> _Task details_
Exactly as written, repeat all of the records below.

> _Recorded data_

---+---

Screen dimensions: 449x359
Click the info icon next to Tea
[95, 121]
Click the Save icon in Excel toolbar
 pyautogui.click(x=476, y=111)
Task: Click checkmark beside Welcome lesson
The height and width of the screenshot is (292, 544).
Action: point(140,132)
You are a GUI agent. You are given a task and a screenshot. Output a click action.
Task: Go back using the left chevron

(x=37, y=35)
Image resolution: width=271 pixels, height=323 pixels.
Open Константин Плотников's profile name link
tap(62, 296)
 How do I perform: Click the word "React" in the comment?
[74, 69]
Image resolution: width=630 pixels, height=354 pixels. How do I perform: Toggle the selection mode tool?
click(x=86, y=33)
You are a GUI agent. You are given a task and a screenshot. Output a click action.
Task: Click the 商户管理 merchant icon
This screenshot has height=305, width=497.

---+---

> _Exercise result_
Screen dimensions: 449x359
Click the info icon next to Tea
[95, 121]
Click the Save icon in Excel toolbar
 pyautogui.click(x=476, y=111)
Task: Click checkmark beside Welcome lesson
The height and width of the screenshot is (292, 544).
Action: point(140,132)
You are a GUI agent. You are given a task and a screenshot. Output a click action.
Task: Go back using the left chevron

(x=37, y=35)
Image resolution: width=271 pixels, height=323 pixels.
Open Константин Плотников's profile name link
tap(62, 296)
 How do I perform: Click the word "React" in the comment?
[74, 69]
Image resolution: width=630 pixels, height=354 pixels. How do I perform: Toggle the selection mode tool?
click(x=86, y=33)
You are a GUI agent. You are given a task and a screenshot. Output a click action.
Task: Click the 商户管理 merchant icon
This screenshot has height=305, width=497.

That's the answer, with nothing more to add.